Dermatologist Harald Kittler draws on more than a decade of experience when he teaches students at the Medical University of Vienna how to diagnose skin lesions. His classes this fall will include a tip he learned only recently from an unusual source: an artificial intelligence algorithm.
That lesson originated in a contest Kittler helped organize that showed image analysis algorithms could outperform human experts in diagnosing some skin blemishes. After digesting 10,000 images labeled by doctors, the systems could distinguish among different kinds of cancerous and benign lesions in new images. One category where they outstripped human accuracy was for scaly patches known as pigmented actinic keratoses.
Reverse engineering a similarly trained algorithm to assess how it arrived at its conclusions showed that when diagnosing those lesions, the system paid more than usual attention to the skin around a blemish.
Kittler was initially surprised but came to see wisdom in that pattern. The algorithm may detect sun exposure on surrounding skin, a known factor in such lesions. In January, he and colleagues asked a class of fourth-year medical students to think like the algorithm and look for sun damage.
The students’ accuracy at diagnosing pigmented actinic keratoses improved by more than a third in a test where they had to identify several types of skin lesion. “Most people think of AI as acting in a different world that cannot be understood by humans,” Kittler says. “Our little experiment shows AI could widen our point of view and help us to make new connections.”
The Viennese experiment was part of a wider study by Kittler and more than a dozen others exploring how doctors can collaborate with AI systems that analyze medical images. Since 2017, a series of studies has found machine learning models outperform dermatologists in head-to-head contests. That has inspired speculation that skin specialists might be wholly replaced by a generation of AutoDerm 3000s.
Philipp Tschandl, an assistant professor of dermatology at Medical University of Vienna who worked on the new study with Kittler and others, says it’s time to reframe the conversation: What if algorithms and doctors were colleagues rather than competitors?
Skin specialists plan treatments, synthesize disparate data about a patient, and build relationships in addition to looking at moles, he says. Computers aren’t close to being able to do all that. “The chances these things are going to replace us are very low, sort of unfortunately,” he says. “Collaboration is the only way forward.”

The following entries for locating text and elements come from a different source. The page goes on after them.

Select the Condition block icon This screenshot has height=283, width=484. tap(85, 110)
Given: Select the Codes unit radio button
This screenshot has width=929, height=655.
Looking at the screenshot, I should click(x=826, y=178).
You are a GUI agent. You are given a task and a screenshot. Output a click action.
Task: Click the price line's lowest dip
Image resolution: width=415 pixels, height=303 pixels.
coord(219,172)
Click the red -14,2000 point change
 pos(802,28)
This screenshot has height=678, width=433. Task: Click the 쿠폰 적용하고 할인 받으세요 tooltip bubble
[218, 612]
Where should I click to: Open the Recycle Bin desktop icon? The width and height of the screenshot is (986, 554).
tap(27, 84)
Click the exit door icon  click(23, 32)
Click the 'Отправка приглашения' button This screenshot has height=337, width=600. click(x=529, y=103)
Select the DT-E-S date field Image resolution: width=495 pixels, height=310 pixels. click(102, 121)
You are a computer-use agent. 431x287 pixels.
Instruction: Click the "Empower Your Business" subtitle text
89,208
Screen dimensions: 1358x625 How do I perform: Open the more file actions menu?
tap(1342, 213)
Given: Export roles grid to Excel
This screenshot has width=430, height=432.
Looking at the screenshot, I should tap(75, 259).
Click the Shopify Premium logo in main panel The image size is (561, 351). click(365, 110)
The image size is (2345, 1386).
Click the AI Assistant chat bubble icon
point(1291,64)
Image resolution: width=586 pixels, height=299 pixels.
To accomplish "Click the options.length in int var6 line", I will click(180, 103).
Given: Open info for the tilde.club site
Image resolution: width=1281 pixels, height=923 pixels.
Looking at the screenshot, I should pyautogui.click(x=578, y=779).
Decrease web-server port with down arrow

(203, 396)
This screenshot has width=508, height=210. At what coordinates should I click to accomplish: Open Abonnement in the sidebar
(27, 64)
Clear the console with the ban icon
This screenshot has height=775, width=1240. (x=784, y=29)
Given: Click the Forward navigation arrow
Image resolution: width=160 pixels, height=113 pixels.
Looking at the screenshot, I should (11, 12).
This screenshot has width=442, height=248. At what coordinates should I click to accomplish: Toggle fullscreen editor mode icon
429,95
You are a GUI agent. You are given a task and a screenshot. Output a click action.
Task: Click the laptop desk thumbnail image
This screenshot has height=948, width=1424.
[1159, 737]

Operators of paint shops, warehouses, and call centers have reached the same conclusion. Rather than replace humans, they employ machines alongside people, to make them more efficient. The reasons stem not just from sentimentality but because many everyday tasks are too complex for existing technology to handle alone.
With that in mind, the dermatology researchers tested three ways doctors could get help from an image analysis algorithm that outperformed humans at diagnosing skin lesions. They trained the system with thousands of images of seven types of skin lesion labeled by dermatologists, including malignant melanomas and benign moles.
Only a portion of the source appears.